▶ **Given instruction A**: Could you turn the paragraph in the Buescher State Park thread that begins "Spent the weekend at Buescher" into a short bulleted list that keeps its main facts?
▶ **Given instruction B**: Can you retype, word for word, everything in the Buescher State Park thread from "# Buescher State" down to "(Aug 14, 2006)"?
▶ **Given instruction C**: Would you extend the Buescher State Park forum thread from the point where it stops?

▶ **Excerpt**:
- - - -

# Buescher State Park



## Geordican (Jul 16, 2015)

Spent the weekend at Buescher. They are in the process of repaving the roads. The pads are all new and LEVEL (side to side) which is nice. This morning was nice and quiet before all of the girls got up. I was trying to get the dog to join in on the selfie, but she wouldn't.


----------



## Pilot281 (Aug 14, 2006)

Excellent! Thanks for the heads up!


----------



## OG Donkey (Aug 22, 2007)

Wife and I love it there--nice park!


----------



## fishinfool (Jun 30, 2004)

what is in and around the park to do. we normally hit somerville but with the flood its closed and bastrop state park was closed as well. we ended up at Martin Dies jr this past weekend.


----------



## Geordican (Jul 16, 2015)

- - - -

▶ **Given material**:

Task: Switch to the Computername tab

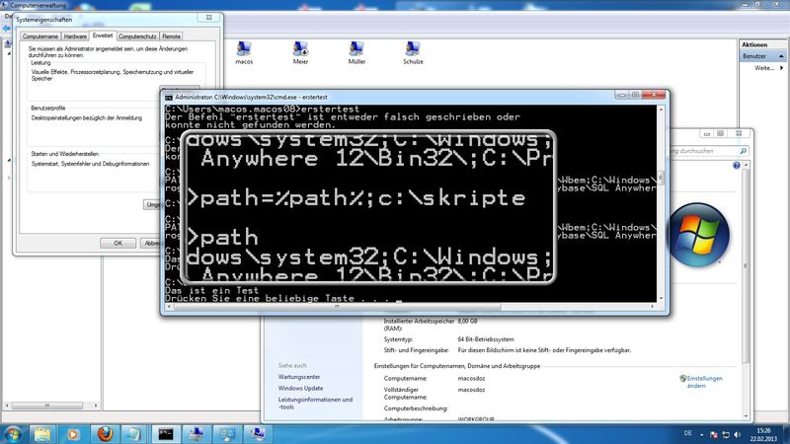Action: point(42,36)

- - - -

▶ **Expected output A**:
- Spent the weekend at Buescher.
- The roads are being repaved.
- The pads are all new and level side to side.
- The morning was quiet before the girls got up.
- The dog wouldn't join in on the selfie.

▶ **Expected output B**:
# Buescher State Park



## Geordican (Jul 16, 2015)

Spent the weekend at Buescher. They are in the process of repaving the roads. The pads are all new and LEVEL (side to side) which is nice. This morning was nice and quiet before all of the girls got up. I was trying to get the dog to join in on the selfie, but she wouldn't.


----------



## Pilot281 (Aug 14, 2006)

▶ **Expected output C**:
Big pond or a small lake, however you want to look at it, hiking/biking trails (some are closed from fire). Bastrop is close, Smithville is close. Bastrop State park is close, but a lot of it caught fire. There is a research facility that houses a lot of the hiv primates on the park road between Buescher and Bastrop State Park. For fun, you could go protest. :help:


----------



## the toninator (Jan 19, 2016)

If you mountain bike, don't miss Rocky Hill ranch its just up the road.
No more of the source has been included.